Sharma is among a long list of bureaucrats who enjoy the confidence of Modi

January 15, 2021 01:50 pm | Updated November 28, 2021 02:08 pm IST - NEW DELHI

Former IAS officer Arvind Kumar Sharma (centre) joined the BJP in the presence of U.P. Deputy Chief Minister Dinesh Sharma (third from right) and the party’s U.P. unit chief Swatantra Dev Singh in Lucknow on January 14, 2021. Photo: Twitter/@BJP4UP

Former IAS officer Arvind Kumar Sharma (centre) joined the BJP in the presence of U.P. Deputy Chief Minister Dinesh Sharma (third from right) and the party’s U.P. unit chief Swatantra Dev Singh in Lucknow on January 14, 2021. Photo: Twitter/@BJP4UP

Former bureaucrat A.K. Sharma’s nomination to the Uttar Pradesh Legislative Council by the BJP on Friday, a day after he joined the State unit of the party, has set off speculation that he may be made a Minister in the Yogi Adityanath government and given important infrastructure-related portfolios, as the BJP wants to give a turbo push to such projects in the run-up to the 2022 Assembly poll.

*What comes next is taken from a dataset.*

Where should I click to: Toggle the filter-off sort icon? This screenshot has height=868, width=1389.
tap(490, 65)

If these events come to pass, which they likely will, it will be one in a line of long careers that bureaucrats in the confidence of Prime Minister Narendra Modi have had since he came to power in Delhi.

 

Mr. Sharma, who served in Mr. Modi’s PMO (Prime Minister’s Office) handling infrastructure-related projects, had been with him even in the Gujarat Chief Minister’s office. He moved to Delhi and settled in the PMO. His move to Lucknow is a sign that when it comes to getting the job done to Mr. Modi’s satisfaction, the latter prefers his trusted bureaucrats, calling on skills of handling administration coupled with the nuances they have picked up in handling the roles of the very political offices they have served in.

A similar example, though not exactly the same, is that of current Comptroller and Auditor General (C&AG) of India, G.C. Murmu , who had served as Principal Secretary to Mr. Modi while the latter was Chief Minister of Gujarat and had been appointed as the first Lt. Governor of the newly reconstituted Union Territory of Jammu and Kashmir. His tenure saw much of the administrative nitty-gritty of decoupling Jammu and Kashmir from Ladakh being done and much of the ground work for the conduct of the District Development Council poll being laid.

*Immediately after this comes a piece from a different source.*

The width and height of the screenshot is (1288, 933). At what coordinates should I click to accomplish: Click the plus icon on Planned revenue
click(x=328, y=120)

The trend of long careers in semi-political positions, even post retirement, for bureaucrats who have served Mr. Modi in the past during his tenure as Gujarat Chief Minister has now become quite common.

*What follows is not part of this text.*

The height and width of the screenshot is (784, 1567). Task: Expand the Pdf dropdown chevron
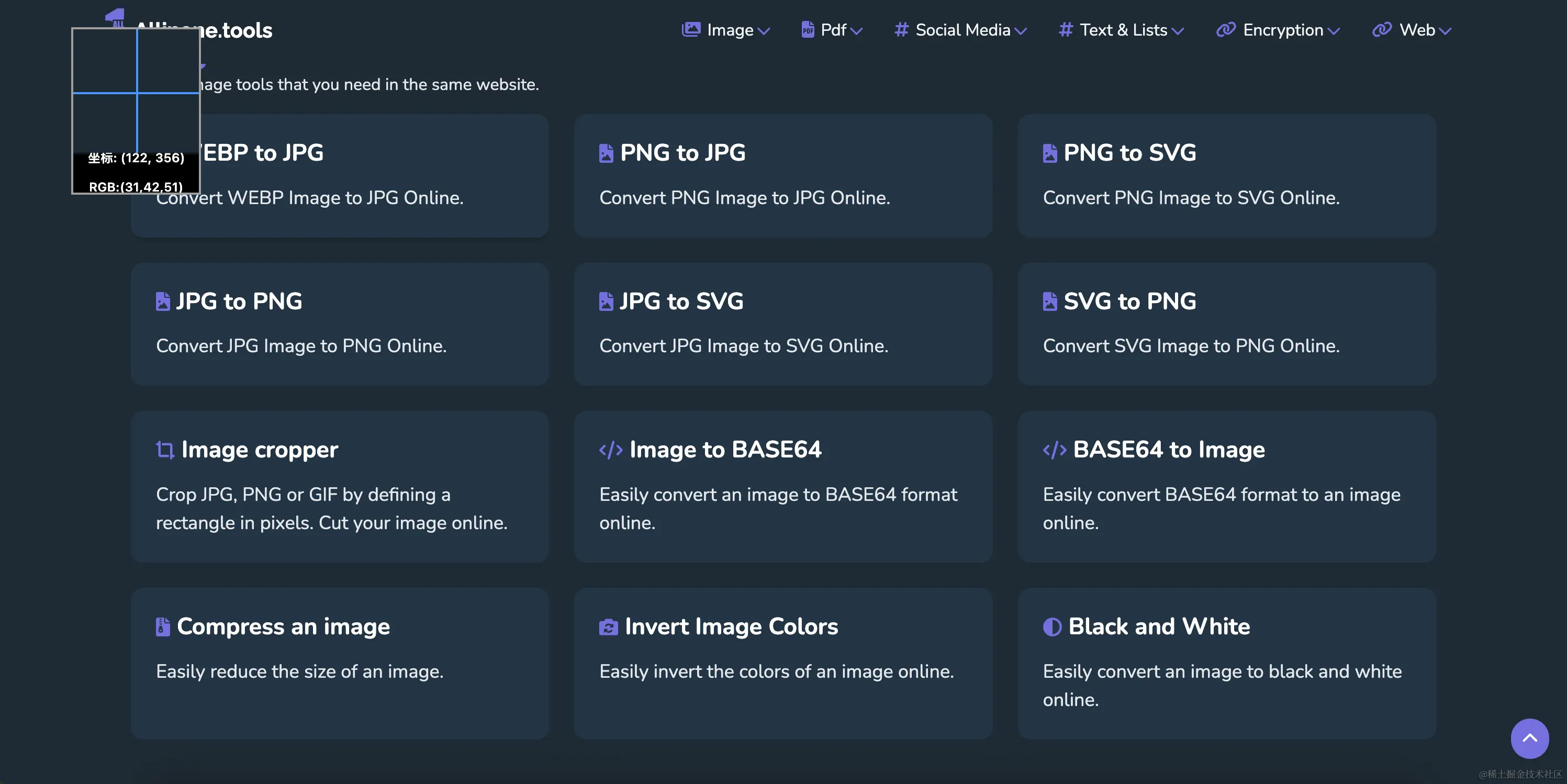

K. Kailashnathan , who had joined Mr. Modi’s CMO in Gandhinagar in 2006 as his Principal Secretary, has had an an uninterrupted stint there, even after retirement. He now serves as Chief Principal Secretary in the Gujarat CMO, having had six extensions in the job since he retired as Additional Chief Secretary to Mr. Modi in May 2013. A source in Gandhinagar terms Mr. Kailashnathan as the “keeper of the institutional memory” of Mr. Modi’s CMO and is relied upon on major policy issues and during tricky political turns.

The long careers and changing roles of these bureaucrats demonstrate that Mr. Modi’s circle of trust is largely immutable and of long duration. For bureaucrats serving under him, the long walk to retirement is longer still.